**What needs to be done**.
No pictures, no extra lines: copy exactly from the line with "Given: Go to step 2 认证、代理配置" through the end of the entries.

[Saved data entries]

============================================================

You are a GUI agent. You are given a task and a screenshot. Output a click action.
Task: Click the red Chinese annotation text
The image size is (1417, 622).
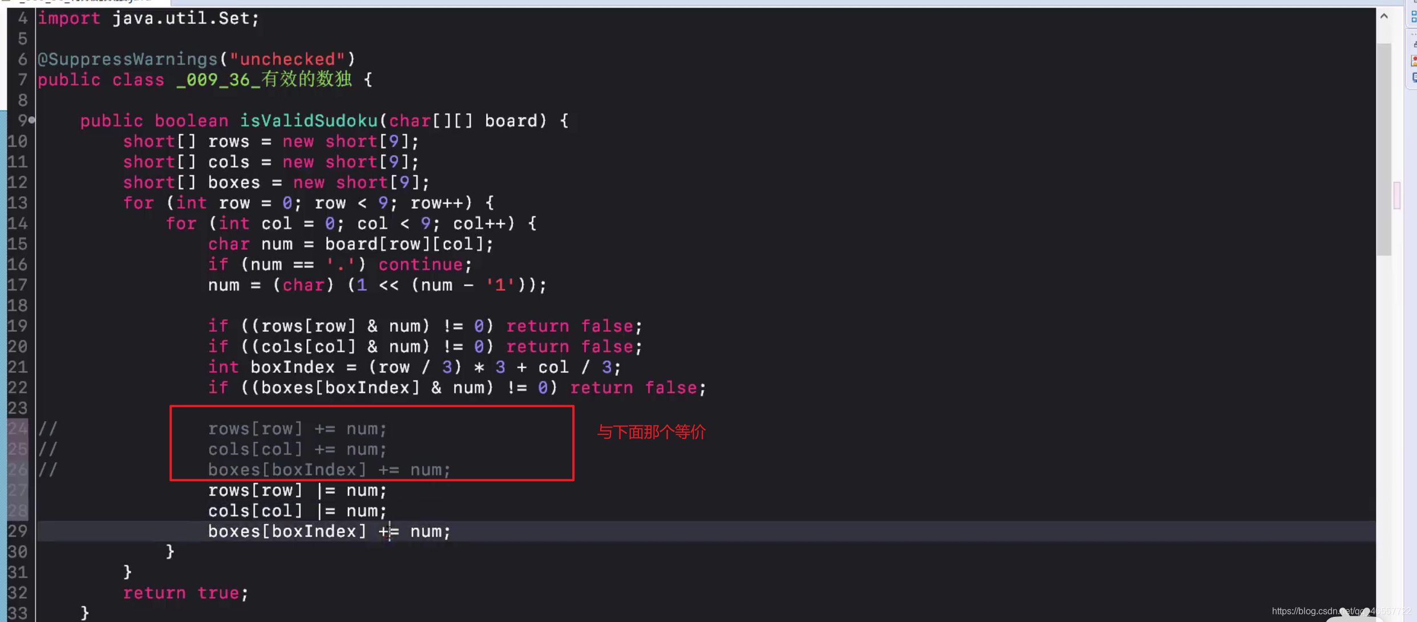pyautogui.click(x=651, y=432)
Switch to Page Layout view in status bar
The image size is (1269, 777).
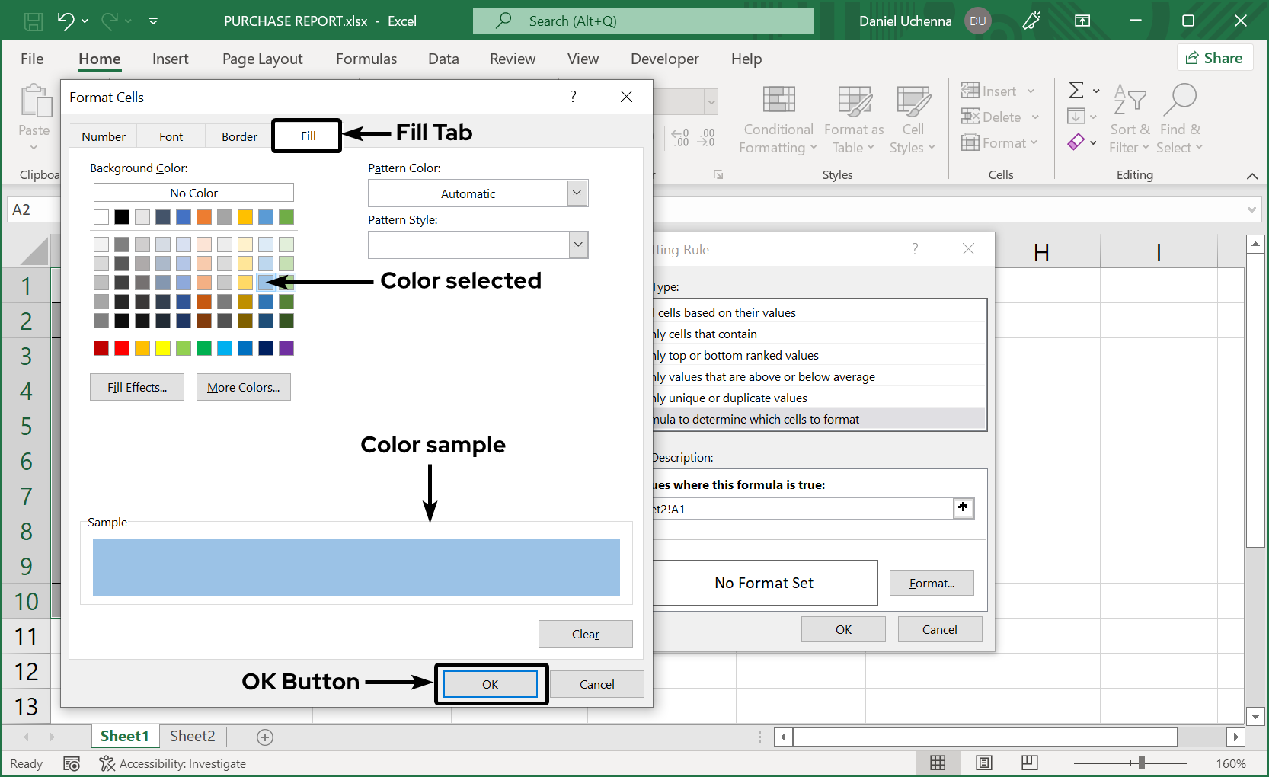pos(983,763)
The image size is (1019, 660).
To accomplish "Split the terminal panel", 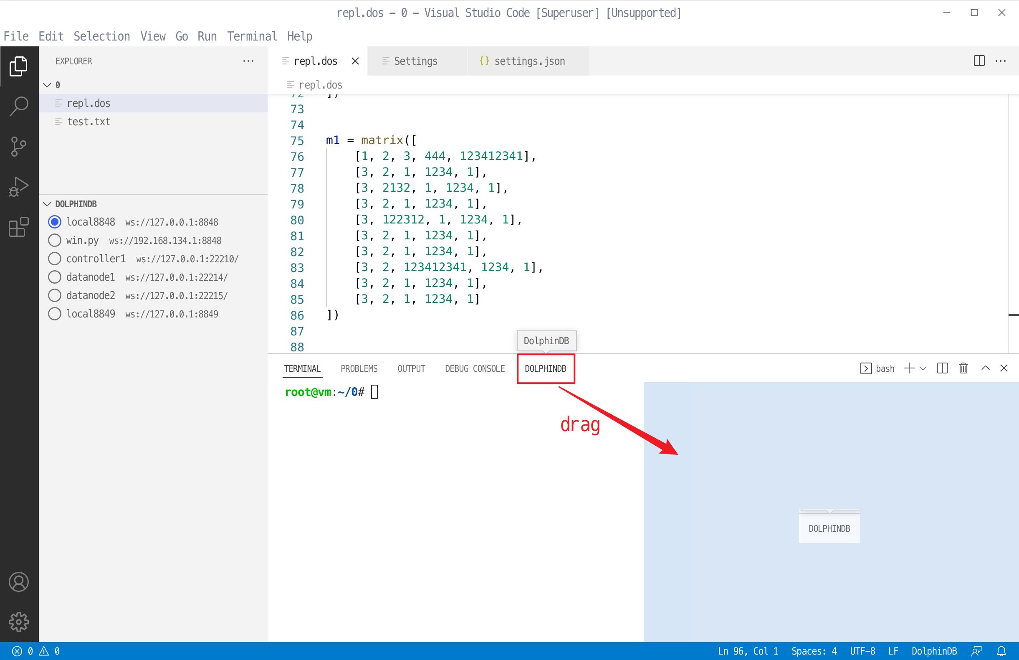I will coord(942,368).
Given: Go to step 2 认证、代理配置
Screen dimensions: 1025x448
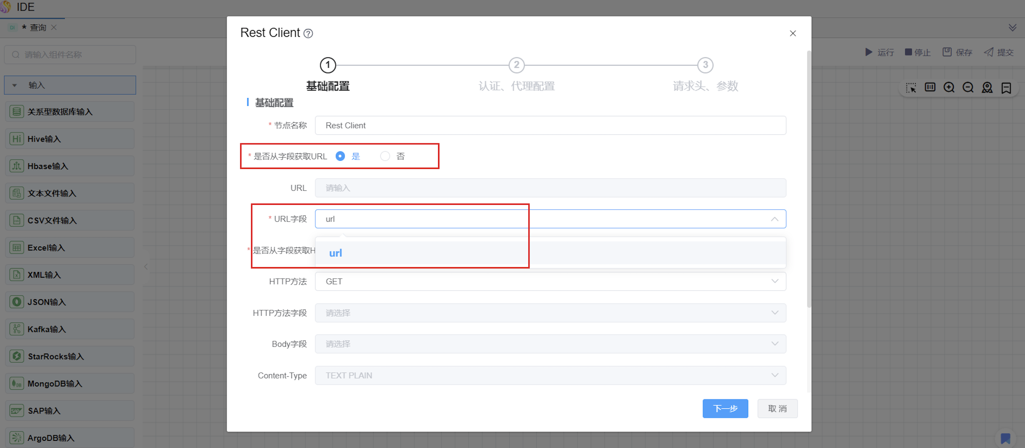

============================================================

**Exercise output**.
Given: Go to step 2 认证、代理配置
Screen dimensions: 1025x448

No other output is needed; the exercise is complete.